The council now expects Denmark’s GDP growth to slow to 1 percent in 2023 rather than for the economy to shrink by 0.2 percent, as it predicted in the autumn. 

In 2024, it expects the growth rate to remain the same as in 2003, with another year of 1 percent GDP growth. In its autumn report it expected weaker growth of 0.6 percent in 2024.

What is the outlook for employment? 

In the autumn, the expert group estimated that employment in Denmark would decrease by 100,000 people towards the end of the 2023, with employment in 2024  about 1 percent below the estimated structural level. 

Now, instead, it expects employment will fall by just 50,000 people by 2025.

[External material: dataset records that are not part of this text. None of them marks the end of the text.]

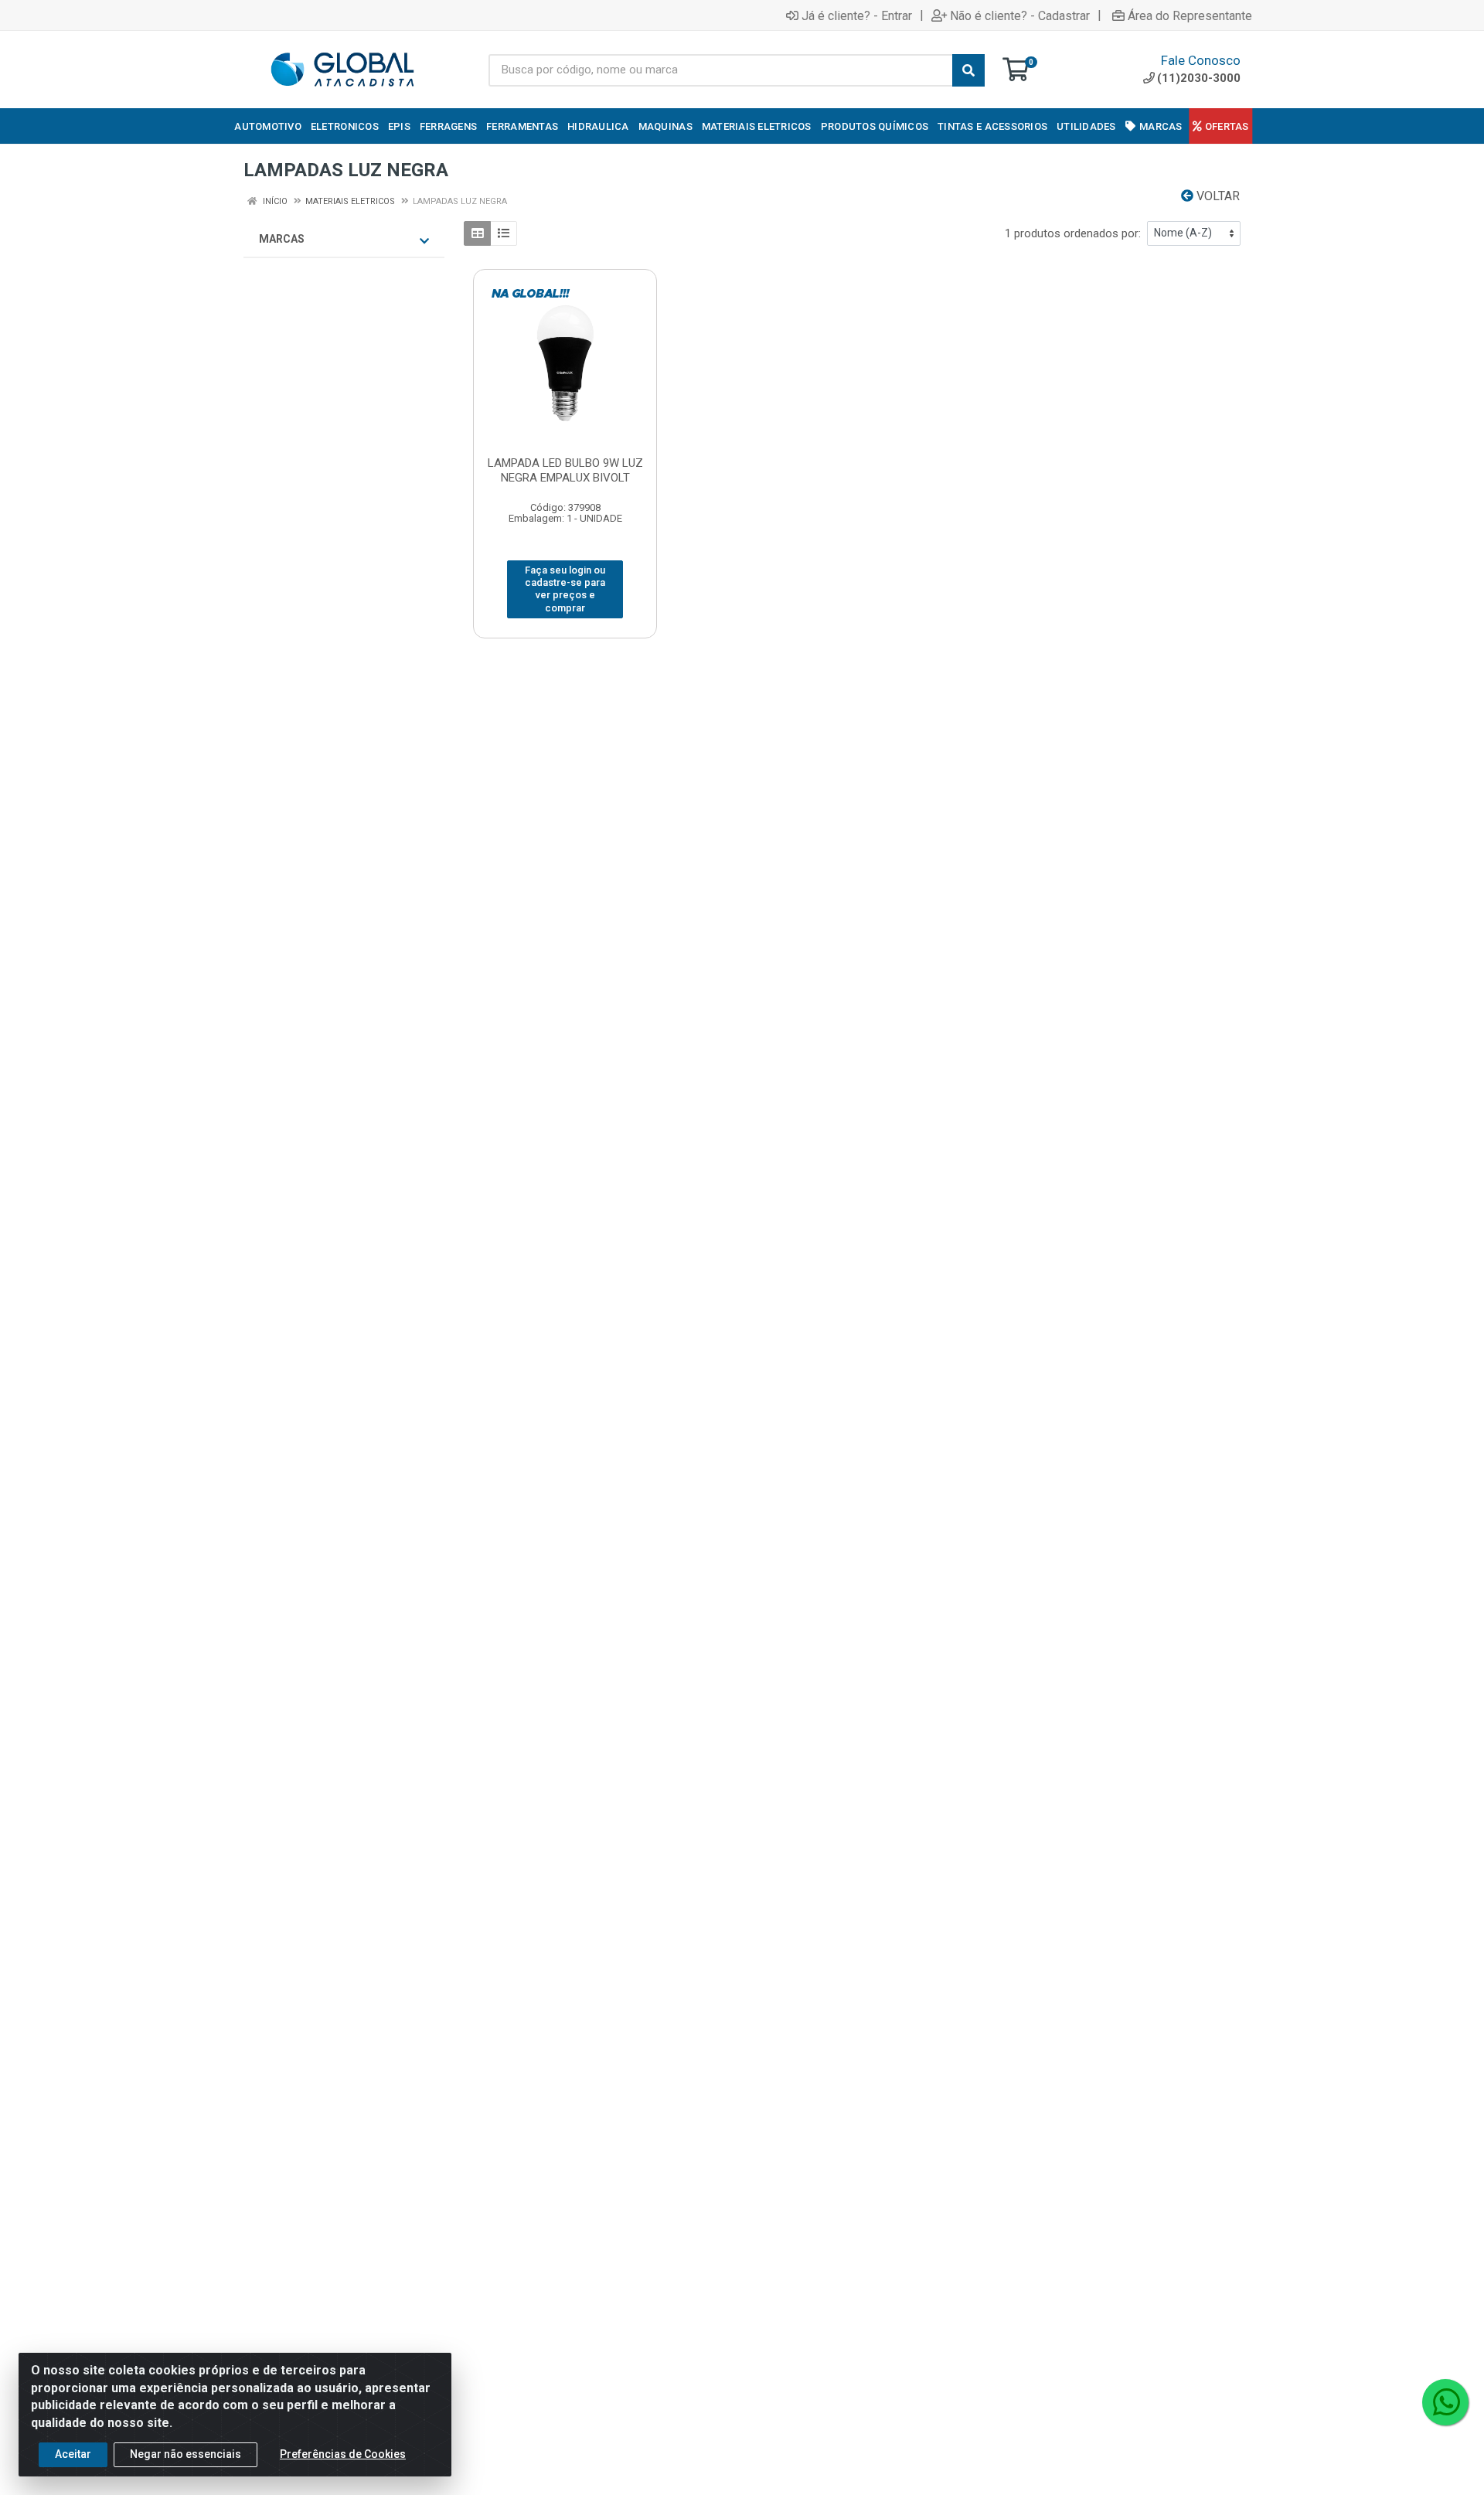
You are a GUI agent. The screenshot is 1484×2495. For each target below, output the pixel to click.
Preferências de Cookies (343, 2454)
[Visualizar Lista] (503, 233)
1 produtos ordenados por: (1073, 233)
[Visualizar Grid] (477, 233)
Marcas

What does the expert group’s outlook mean for interest rates and government spending? 

Denmark’s finance minister Nikolai Wammen came in for some gentle criticism, with the experts judging that “the 2023 Finance Act, which was adopted in May, should have been tighter”.  The current government’s fiscal policy, it concludes “has not contributed to countering domestic inflationary pressures”. 

The experts expect inflation to stay above 2 percent in 2023 and 2024 and not to fall below 2 percent until 2025. 

If the government decides to follow the council’s advice, the budget in 2024 will have to be at least as tight, if not tighter than that of 2023. 

“Fiscal policy in 2024 should not contribute to increasing demand pressure, rather the opposite,” they write. 

The council also questioned the evidence justifying abolishing the Great Prayer Day holiday, which Denmark’s government has claimed will permanently increase the labour supply by 8,500 full time workers. 

“The council assumes that the abolition of Great Prayer Day will have a short-term positive effect on the labour supply, while there is no evidence of a long-term effect.”